Given task: Please rewrite all of the data below, substituting "Display" for every "Viewport" and leaving everything else unchanged.

Records in a dataset:
- - - - -

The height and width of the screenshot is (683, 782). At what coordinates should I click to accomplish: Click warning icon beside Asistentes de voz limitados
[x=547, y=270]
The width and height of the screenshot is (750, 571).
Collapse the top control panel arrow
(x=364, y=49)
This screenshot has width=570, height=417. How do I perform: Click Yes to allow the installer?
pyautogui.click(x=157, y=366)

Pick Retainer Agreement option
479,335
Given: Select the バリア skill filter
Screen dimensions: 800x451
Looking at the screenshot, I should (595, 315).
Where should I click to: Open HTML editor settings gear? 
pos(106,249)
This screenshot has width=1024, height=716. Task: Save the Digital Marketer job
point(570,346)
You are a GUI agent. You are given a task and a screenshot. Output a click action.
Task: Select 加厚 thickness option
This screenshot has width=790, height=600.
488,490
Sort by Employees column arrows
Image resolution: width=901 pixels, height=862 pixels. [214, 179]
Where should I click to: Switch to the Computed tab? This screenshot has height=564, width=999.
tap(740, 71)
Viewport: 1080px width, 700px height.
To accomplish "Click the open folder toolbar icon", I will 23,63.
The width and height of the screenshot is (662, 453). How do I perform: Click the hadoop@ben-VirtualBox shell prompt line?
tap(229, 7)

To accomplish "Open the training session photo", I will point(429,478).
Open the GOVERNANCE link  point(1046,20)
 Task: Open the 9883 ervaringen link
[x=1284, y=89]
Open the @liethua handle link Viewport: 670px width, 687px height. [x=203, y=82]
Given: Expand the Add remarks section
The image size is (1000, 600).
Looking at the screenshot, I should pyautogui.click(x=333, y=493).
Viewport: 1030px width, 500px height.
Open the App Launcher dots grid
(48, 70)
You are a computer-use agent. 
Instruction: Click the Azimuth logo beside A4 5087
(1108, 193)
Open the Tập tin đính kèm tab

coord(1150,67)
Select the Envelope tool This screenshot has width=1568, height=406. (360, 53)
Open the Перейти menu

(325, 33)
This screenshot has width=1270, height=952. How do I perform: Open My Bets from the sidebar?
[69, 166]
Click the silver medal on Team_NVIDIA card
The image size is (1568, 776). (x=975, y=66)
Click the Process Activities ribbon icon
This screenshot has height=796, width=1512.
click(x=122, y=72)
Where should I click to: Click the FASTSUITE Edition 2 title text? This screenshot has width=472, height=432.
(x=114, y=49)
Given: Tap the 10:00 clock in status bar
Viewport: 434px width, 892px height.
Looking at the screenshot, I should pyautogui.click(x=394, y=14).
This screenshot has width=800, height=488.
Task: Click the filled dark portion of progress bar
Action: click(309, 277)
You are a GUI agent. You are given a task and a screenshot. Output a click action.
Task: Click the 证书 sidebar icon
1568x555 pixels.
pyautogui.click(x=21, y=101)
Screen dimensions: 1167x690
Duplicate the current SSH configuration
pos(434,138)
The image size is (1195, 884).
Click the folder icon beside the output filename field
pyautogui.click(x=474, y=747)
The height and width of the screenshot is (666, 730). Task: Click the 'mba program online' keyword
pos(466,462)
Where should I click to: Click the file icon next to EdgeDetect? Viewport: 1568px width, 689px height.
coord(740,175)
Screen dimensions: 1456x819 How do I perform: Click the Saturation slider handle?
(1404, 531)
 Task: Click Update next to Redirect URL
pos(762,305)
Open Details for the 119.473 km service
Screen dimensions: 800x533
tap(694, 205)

- - - - -

Task result:
The height and width of the screenshot is (683, 782). At what coordinates should I click to accomplish: Click warning icon beside Asistentes de voz limitados
[x=547, y=270]
The width and height of the screenshot is (750, 571).
Collapse the top control panel arrow
(x=364, y=49)
This screenshot has width=570, height=417. How do I perform: Click Yes to allow the installer?
pyautogui.click(x=157, y=366)

Pick Retainer Agreement option
479,335
Given: Select the バリア skill filter
Screen dimensions: 800x451
Looking at the screenshot, I should (595, 315).
Where should I click to: Open HTML editor settings gear? 
pos(106,249)
This screenshot has width=1024, height=716. Task: Save the Digital Marketer job
point(570,346)
You are a GUI agent. You are given a task and a screenshot. Output a click action.
Task: Select 加厚 thickness option
This screenshot has width=790, height=600.
488,490
Sort by Employees column arrows
Image resolution: width=901 pixels, height=862 pixels. [214, 179]
Where should I click to: Switch to the Computed tab? This screenshot has height=564, width=999.
tap(740, 71)
Display: 1080px width, 700px height.
To accomplish "Click the open folder toolbar icon", I will 23,63.
The width and height of the screenshot is (662, 453). How do I perform: Click the hadoop@ben-VirtualBox shell prompt line?
tap(229, 7)

To accomplish "Open the training session photo", I will point(429,478).
Open the GOVERNANCE link  point(1046,20)
 Task: Open the 9883 ervaringen link
[x=1284, y=89]
Open the @liethua handle link Display: 670px width, 687px height. [x=203, y=82]
Given: Expand the Add remarks section
The image size is (1000, 600).
Looking at the screenshot, I should pyautogui.click(x=333, y=493).
Display: 1030px width, 500px height.
Open the App Launcher dots grid
(48, 70)
You are a computer-use agent. 
Instruction: Click the Azimuth logo beside A4 5087
(1108, 193)
Open the Tập tin đính kèm tab

coord(1150,67)
Select the Envelope tool This screenshot has width=1568, height=406. (360, 53)
Open the Перейти menu

(325, 33)
This screenshot has width=1270, height=952. How do I perform: Open My Bets from the sidebar?
[69, 166]
Click the silver medal on Team_NVIDIA card
The image size is (1568, 776). (x=975, y=66)
Click the Process Activities ribbon icon
This screenshot has height=796, width=1512.
click(x=122, y=72)
Where should I click to: Click the FASTSUITE Edition 2 title text? This screenshot has width=472, height=432.
(x=114, y=49)
Given: Tap the 10:00 clock in status bar
Display: 434px width, 892px height.
Looking at the screenshot, I should pyautogui.click(x=394, y=14).
This screenshot has width=800, height=488.
Task: Click the filled dark portion of progress bar
Action: click(309, 277)
You are a GUI agent. You are given a task and a screenshot. Output a click action.
Task: Click the 证书 sidebar icon
1568x555 pixels.
pyautogui.click(x=21, y=101)
Screen dimensions: 1167x690
Duplicate the current SSH configuration
pos(434,138)
The image size is (1195, 884).
Click the folder icon beside the output filename field
pyautogui.click(x=474, y=747)
The height and width of the screenshot is (666, 730). Task: Click the 'mba program online' keyword
pos(466,462)
Where should I click to: Click the file icon next to EdgeDetect? Display: 1568px width, 689px height.
coord(740,175)
Screen dimensions: 1456x819 How do I perform: Click the Saturation slider handle?
(1404, 531)
 Task: Click Update next to Redirect URL
pos(762,305)
Open Details for the 119.473 km service
Screen dimensions: 800x533
tap(694, 205)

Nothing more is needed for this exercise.